Microsoft Ignite is just around the corner and the sheer number of new announcements for SharePoint and SharePoint Online has been almost overwhelming. The team is making such a tremendous job right now!

One of my favorite features, that I have requested both privately and openly with Microsoft, is the ability to have custom themes for SharePoint. Yes, we had the old “look and feel” thing, custom CSS thing, Office 365 suite bar branding, but there has never been a good way of using this in Modern sites or even the possibility to turn of the default themes. And now, last week, Microsoft announced a new set of features that can do all of this for us – create custom themes, a nice theme designer and the ability to hide the default themes.

Let’s go through how this works (note that the feature is not currently available in all tenants)…

How to add your own themes

By default in Modern sites (Teams, Communications and Hub sites) in SharePoint Online you are given a set of default themes (Blue, Orange, Red, Purple, Green and Gray), which can be changed through the cog wheel settings menu in the suite bar and then choose Change the look.Default Themes

In order to create your own Theme, you go to the theme builder at aka.ms/spthemebuilder. Using this tool you can create a theme visually and then get a set of snippets to be used in PowerShell to add the theme to your tenant.

The Theme Builder

Once you have created your theme, all you need to do is to fire up your SharePoint Online PowerShell window and start writing some PowerShell. Make sure that you have the latest version of the SharePoint Online Management Shell.

First of all you need to connect to your SPO tenant:

Connect-SPOService -Url https://contoso-admin.sharepoint.com

While the theme builder has a great feature that allows you to export the PowerShell settings required to create your theme, it does not really work (at least not in the builder and the shell versions that exists at the time of writing this blog post). The theme builder PowerShell generates a Hashtable but the PowerShell command requires a Dictionary object, so here’s a quick way to do that conversion (until they fix the builder and/or the cmdlet).

$builder = [past the PowerShell code from the builder here]
$theme = New-Object "System.Collections.Generic.Dictionary``2[System.String,System.String]"
$builder.Keys | %{$theme.Add($_, $builder[$_])}

Now, that we have a PowerShell variable with our Theme we can use the Add-SPOTheme cmdlet to add our theme, like this:

Add-SPOTheme -Name "Contoso Purple" -Palette $theme -IsInverted:$false

And voilá! We have a new custom theme available:

Oh, looky - a custom theme

We can in the same way add more themes, and when we don’t want them anymore we can use the Remove-SPOTheme cmdlet. There’s also a Get-SPOTheme cmdlet that allows you to get a theme by name, unfortunately it is not possible to use that cmdlet without any parameters and list all available ones (feedback SP Team, feedback).

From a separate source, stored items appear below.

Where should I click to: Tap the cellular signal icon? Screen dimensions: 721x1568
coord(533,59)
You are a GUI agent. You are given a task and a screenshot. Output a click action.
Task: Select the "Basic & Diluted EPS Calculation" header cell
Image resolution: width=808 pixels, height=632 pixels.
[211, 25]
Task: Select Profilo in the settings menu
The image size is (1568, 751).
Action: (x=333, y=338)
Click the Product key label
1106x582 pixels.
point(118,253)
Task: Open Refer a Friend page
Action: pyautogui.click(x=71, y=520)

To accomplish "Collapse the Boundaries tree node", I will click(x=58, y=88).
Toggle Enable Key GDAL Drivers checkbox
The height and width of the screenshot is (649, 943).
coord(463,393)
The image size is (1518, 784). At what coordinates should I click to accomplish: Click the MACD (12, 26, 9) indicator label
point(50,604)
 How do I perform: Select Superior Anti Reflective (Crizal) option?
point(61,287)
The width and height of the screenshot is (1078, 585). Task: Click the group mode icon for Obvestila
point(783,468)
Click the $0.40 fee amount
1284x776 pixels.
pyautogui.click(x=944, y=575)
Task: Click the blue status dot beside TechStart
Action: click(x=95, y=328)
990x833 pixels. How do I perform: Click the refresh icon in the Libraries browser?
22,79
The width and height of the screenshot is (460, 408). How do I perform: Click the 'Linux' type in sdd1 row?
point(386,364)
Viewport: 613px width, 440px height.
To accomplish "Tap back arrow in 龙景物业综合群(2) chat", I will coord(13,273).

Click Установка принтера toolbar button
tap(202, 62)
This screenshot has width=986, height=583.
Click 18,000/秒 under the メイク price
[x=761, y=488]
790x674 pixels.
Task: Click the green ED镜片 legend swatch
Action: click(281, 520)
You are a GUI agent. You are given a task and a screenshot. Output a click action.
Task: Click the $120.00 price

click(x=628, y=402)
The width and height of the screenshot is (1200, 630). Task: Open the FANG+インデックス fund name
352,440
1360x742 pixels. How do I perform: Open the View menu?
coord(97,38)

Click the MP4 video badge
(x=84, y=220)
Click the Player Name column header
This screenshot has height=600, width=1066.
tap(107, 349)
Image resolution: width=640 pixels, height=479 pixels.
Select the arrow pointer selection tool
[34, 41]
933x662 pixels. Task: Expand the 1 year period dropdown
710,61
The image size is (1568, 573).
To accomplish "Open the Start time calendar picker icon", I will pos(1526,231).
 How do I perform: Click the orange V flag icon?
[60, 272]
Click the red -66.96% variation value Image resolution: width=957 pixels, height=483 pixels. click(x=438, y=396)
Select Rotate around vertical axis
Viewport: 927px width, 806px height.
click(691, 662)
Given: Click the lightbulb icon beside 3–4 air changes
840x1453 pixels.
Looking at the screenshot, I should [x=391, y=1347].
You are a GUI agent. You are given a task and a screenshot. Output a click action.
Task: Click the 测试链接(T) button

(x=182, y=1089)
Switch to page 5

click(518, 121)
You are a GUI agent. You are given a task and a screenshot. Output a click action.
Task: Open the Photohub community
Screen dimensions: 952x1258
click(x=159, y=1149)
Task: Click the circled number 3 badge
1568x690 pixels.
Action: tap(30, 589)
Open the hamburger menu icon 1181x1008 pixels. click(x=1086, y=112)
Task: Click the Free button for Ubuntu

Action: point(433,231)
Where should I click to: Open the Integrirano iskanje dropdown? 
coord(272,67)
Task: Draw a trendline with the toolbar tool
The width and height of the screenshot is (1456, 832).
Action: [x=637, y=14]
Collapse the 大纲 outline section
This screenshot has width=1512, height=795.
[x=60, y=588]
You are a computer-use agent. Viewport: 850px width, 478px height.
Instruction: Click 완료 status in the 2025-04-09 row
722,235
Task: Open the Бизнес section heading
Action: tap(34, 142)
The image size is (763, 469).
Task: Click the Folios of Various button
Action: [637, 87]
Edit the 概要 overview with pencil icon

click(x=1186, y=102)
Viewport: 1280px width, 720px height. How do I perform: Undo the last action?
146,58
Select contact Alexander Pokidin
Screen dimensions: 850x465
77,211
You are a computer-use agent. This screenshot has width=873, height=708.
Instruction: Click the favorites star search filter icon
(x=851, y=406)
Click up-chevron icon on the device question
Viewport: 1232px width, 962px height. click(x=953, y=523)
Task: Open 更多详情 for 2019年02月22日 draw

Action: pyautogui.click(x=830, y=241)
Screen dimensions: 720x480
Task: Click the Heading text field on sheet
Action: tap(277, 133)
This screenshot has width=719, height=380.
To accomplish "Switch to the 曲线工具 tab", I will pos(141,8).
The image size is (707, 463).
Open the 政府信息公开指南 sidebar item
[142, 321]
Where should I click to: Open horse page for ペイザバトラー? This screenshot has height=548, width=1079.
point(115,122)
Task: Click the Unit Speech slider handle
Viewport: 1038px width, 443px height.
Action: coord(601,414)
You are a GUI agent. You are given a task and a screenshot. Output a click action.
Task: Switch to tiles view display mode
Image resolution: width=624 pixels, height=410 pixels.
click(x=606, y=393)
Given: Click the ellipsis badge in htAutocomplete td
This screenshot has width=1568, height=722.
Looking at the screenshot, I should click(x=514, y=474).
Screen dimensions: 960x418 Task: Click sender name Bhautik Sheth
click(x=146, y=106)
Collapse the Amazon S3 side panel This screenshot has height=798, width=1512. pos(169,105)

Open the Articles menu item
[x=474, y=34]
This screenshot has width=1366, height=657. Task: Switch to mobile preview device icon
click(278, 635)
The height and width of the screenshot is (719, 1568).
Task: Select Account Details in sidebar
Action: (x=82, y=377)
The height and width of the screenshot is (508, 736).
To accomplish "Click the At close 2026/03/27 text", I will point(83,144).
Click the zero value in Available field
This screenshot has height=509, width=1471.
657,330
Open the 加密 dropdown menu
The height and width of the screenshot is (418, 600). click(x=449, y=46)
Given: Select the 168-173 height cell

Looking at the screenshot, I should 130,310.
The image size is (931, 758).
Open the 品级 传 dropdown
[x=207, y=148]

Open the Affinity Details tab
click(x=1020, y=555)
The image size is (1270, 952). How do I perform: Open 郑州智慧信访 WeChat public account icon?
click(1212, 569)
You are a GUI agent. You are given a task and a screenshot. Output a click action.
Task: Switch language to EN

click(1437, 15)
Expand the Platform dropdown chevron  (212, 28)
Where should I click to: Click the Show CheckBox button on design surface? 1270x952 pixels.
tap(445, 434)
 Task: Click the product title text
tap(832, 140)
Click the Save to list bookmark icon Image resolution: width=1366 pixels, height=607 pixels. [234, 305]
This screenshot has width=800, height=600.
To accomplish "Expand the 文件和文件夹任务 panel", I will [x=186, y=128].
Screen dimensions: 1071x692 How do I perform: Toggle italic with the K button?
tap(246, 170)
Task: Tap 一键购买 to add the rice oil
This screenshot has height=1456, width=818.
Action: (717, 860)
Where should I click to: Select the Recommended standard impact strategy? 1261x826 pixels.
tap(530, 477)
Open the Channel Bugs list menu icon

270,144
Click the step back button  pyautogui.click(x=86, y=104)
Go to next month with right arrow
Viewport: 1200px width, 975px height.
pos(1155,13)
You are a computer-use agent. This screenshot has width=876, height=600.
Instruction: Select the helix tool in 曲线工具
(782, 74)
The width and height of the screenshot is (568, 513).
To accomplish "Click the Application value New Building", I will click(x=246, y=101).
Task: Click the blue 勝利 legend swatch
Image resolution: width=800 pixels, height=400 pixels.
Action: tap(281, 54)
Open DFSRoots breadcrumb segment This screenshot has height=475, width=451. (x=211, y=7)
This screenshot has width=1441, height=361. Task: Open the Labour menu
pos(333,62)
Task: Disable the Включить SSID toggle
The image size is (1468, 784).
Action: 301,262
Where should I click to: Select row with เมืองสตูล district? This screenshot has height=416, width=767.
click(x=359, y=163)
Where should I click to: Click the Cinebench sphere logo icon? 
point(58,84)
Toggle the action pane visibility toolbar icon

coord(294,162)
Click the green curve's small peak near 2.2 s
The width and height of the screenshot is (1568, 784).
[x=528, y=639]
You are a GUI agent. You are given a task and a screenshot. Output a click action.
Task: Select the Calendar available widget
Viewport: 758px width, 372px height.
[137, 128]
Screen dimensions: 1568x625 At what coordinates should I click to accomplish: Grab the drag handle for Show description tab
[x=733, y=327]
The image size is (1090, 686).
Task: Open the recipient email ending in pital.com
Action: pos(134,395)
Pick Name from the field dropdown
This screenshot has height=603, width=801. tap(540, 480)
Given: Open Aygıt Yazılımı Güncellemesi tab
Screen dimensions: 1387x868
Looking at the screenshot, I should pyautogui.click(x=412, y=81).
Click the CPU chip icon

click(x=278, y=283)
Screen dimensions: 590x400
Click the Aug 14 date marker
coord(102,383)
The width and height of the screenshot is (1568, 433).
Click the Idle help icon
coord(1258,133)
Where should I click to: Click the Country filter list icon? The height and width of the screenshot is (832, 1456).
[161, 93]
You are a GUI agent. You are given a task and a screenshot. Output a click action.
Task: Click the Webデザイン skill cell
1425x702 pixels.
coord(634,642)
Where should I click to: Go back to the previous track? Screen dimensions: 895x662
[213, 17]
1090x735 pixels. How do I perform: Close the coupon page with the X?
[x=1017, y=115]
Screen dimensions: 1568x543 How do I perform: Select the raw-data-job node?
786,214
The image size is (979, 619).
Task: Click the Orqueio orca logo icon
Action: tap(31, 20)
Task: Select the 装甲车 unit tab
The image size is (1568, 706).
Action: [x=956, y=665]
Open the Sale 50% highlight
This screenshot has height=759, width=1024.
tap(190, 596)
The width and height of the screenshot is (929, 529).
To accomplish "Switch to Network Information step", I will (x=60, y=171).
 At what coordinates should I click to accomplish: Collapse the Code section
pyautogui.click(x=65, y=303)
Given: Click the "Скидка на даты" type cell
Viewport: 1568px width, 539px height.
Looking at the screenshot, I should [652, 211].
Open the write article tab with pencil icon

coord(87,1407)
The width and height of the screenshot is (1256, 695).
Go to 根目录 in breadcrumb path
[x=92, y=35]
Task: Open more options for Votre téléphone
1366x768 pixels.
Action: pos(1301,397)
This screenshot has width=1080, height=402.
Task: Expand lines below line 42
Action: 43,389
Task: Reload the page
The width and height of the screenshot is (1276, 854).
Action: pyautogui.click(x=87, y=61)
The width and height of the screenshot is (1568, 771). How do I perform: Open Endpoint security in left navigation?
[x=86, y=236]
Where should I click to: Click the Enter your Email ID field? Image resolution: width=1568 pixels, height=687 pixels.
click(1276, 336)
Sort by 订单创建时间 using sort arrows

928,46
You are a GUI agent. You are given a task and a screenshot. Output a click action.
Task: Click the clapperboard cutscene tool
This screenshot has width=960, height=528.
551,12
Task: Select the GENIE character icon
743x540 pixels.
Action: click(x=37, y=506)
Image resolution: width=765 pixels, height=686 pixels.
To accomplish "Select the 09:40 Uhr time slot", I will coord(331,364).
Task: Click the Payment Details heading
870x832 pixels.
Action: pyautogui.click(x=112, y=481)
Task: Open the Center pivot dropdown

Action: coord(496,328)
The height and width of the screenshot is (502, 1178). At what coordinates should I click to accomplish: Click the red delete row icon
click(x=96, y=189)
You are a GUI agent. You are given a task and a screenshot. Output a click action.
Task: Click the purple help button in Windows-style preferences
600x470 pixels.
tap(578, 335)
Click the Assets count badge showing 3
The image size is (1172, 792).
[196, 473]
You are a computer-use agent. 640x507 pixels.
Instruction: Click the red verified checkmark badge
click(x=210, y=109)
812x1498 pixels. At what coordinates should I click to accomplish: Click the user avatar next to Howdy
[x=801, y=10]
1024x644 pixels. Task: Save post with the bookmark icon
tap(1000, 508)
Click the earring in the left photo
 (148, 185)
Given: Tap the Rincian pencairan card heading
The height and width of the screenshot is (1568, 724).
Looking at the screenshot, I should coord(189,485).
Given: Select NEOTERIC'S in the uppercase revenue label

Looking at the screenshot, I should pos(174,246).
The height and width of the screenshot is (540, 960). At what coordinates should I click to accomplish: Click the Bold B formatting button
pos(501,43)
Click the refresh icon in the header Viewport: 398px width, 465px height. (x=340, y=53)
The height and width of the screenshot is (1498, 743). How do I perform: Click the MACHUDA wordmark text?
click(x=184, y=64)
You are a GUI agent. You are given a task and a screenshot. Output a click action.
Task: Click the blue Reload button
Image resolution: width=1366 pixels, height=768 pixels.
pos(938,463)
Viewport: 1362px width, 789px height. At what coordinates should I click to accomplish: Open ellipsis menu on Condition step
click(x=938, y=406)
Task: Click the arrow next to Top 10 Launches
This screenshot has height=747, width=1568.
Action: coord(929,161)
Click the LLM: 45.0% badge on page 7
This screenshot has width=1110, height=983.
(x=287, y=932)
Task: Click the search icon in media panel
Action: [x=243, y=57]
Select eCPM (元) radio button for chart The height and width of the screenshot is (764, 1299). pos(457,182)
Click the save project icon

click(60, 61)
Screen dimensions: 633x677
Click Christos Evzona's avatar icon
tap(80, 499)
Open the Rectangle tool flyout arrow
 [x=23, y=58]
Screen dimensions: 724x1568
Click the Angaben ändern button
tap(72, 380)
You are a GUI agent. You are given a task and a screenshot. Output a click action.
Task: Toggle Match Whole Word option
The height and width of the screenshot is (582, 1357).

The IsInverted flag is used for dark theme (true) and light theme (false9, so SharePoint knows when to render light text on top of dark and vice versa.

Hide the default ones

An almost as cool feature is that you can actually hide the default themes. Using the Set-HideDefaultThemes cmdlet you can turn the default themes on or off (oh, and I don’t know why this cmdlet is not prefixed with SPO!?)

Set-HideDefaultThemes -HideDefaultThemes:$true

And now you should only see your themes:

No default stinkin stuff here…

If you want the default ones back you just fire off this:

Set-HideDefaultThemes -HideDefaultThemes:$false

More options

[Added] Vesa Juvonen pointed out so correctly that you can do this programmatically as well. You can check the full documentation of this feature here with REST and CSOM options for ya devs.

Summary

The new themes features in SharePoint Online will make it easier to have a consistent look and feel in all your Modern SharePoint sites, and will be a feature that your communications and marketing departments will love.